Chaos Engineering is becoming one of the core practices of modern cloud infrastructure. More and more companies are embracing it internally; some call it Chaos Engineering while others call it Reliability Engineering. Regardless of the name, the predominant idea is to create reliable systems. In this episode of Let’s Talk, we sat down with Kolton Andrus, Co-Founder and CEO of Gremlin, to talk about Chaos Engineering.
The topics we covered in this discussion include the origin of Chaos Engineering, how Gremlin came into existence, how Chaos Engineering can help companies avoid unexpected outages as we experienced recently, how companies are embracing the practice internally, what is Gremlin doing to help engineers get trained and certified for Chaos Engineering as well as the future of Chaos Engineering and Gremlin.

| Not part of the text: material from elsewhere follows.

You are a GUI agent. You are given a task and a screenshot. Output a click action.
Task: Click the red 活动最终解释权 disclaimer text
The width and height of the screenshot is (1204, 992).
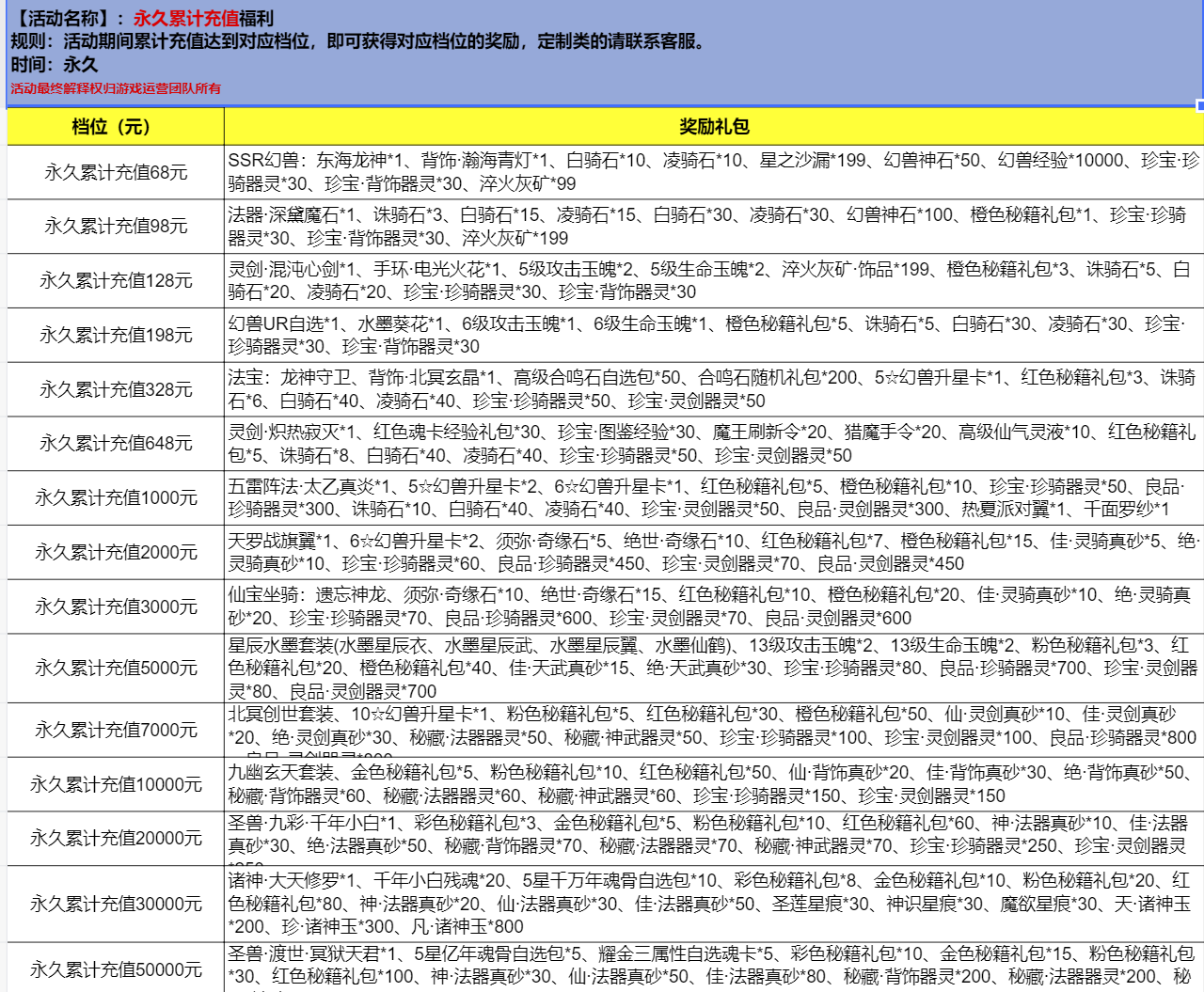[x=116, y=88]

About the guest: Kolton Andrus is co-founder and CEO of Gremlin. Prior to this, he was an engineer at Amazon and Netflix, focused on reliability and performance. At both companies, he built Chaos Engineering platforms and served as ‘Call Leader’, managing the resolution of company-wide incidents.
About the company: Gremlin is the world’s first hosted Chaos Engineering service with a mission to help build a more reliable internet. It turns failure into resilience by offering engineers tools to safely experiment on complex systems, in order to identify weaknesses before they impact customers and cause revenue loss.